Il “regalo” che ci ha consegnato Gesù
Come Maria, come Giuseppe e i pastori di Betlemme, «accogliamolo, lasciamoci purificare, e potremo anche noi portare agli altri un umile e semplice sorriso. Portate questo augurio ai vostri cari a casa – è il pensiero di Natale che rivolge a tutti noi Papa Francesco – specialmente ai malati e ai più anziani: che sentano la carezza del vostro sorriso. È una carezza. Sorridere è accarezzare, accarezzare con il cuore, accarezzare con l’anima. E rimaniamo uniti nella preghiera».
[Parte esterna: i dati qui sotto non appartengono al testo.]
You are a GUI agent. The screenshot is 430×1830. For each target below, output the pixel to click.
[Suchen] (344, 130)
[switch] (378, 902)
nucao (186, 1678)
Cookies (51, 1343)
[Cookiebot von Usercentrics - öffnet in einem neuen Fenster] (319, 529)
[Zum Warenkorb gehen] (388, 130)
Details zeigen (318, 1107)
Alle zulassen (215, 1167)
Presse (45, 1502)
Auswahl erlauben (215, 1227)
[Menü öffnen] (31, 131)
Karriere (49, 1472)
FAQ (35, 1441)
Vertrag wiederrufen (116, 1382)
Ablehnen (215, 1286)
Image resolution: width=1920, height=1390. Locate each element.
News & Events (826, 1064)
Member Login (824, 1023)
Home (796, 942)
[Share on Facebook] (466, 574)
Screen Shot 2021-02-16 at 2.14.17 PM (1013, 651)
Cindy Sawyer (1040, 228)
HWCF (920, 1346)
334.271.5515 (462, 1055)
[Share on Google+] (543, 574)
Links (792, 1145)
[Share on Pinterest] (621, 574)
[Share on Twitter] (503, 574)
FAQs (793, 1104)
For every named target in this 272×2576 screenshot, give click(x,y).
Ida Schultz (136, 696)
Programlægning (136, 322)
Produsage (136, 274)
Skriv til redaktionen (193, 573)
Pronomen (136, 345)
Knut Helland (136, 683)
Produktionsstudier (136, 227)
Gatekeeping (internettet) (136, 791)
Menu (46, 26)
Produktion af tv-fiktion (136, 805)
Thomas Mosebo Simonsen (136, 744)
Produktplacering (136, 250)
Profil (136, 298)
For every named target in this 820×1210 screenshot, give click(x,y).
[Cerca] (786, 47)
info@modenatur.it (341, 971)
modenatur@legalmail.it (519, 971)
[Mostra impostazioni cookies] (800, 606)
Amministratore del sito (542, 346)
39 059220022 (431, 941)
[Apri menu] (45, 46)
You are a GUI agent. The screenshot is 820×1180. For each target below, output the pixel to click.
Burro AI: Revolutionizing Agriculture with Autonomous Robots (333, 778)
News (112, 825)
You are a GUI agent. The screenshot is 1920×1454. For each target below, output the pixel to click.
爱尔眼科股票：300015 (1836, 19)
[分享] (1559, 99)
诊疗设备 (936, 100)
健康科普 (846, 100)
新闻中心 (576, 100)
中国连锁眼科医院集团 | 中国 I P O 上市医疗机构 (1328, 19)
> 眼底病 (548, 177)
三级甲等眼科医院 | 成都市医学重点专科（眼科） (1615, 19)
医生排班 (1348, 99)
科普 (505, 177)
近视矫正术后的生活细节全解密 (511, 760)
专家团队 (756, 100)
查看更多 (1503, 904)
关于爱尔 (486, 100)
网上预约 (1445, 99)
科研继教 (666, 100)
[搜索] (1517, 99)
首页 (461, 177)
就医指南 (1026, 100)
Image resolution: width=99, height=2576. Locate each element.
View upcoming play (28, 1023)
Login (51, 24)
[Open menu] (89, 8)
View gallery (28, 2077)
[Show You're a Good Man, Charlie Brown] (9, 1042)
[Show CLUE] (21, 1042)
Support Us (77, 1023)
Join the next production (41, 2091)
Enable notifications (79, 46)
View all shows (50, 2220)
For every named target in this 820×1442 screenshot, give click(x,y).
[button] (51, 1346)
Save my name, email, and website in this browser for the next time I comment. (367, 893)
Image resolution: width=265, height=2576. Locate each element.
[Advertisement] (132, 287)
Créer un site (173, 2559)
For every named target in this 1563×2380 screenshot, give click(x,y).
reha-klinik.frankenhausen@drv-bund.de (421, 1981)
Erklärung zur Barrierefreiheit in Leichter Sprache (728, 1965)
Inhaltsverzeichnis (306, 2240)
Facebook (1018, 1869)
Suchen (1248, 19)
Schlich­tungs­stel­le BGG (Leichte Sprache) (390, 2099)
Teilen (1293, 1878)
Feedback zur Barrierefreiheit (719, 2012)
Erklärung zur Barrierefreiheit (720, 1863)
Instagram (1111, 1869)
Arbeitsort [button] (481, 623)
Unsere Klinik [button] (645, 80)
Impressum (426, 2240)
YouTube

Il sorriso più “potente” del Bambino Gesù
Il sorriso di Dio è un tutt’uno con la Natività. Quando guardiamo un neonato, osserva il Papa, «siamo portati a sorridergli, e se anche sul suo piccolo viso sboccia un sorriso, allora proviamo un’emozione semplice, ingenua. Il bambino risponde al nostro sguardo, ma il suo è un sorriso molto più “potente”, perché è nuovo, è puro, come acqua di sorgente, e in noi adulti risveglia un’intima nostalgia d’infanzia».

Questo è avvenuto «in modo unico» tra Maria e Giuseppe e Gesù. «La Vergine e il suo sposo, con il loro amore, hanno fatto sbocciare il sorriso sulle labbra del loro bambino appena nato. Ma quando ciò è accaduto, i loro cuori sono stati riempiti di una gioia nuova, venuta dal Cielo. E la piccola stalla di Betlemme si è come illuminata».

La difficoltà di sorridere
Gesù, sottolinea Papa Francesco, «è il sorriso di Dio. È venuto a rivelarci l’amore del Padre, la sua bontà, e il primo modo in cui l’ha fatto è stato sorridere ai suoi genitori, come ogni neonato di questo mondo»: è questa l’essenza dell’augurio che il Papa ci consegna per questo Natale. 2020.

«A volte diventa difficile sorridere, per tanti motivi – conclude Francesco -. Allora abbiamo bisogno del sorriso di Dio: Gesù, solo Lui ci può aiutare. Solo Lui è il Salvatore, e a volte ne facciamo esperienza concreta nella nostra vita».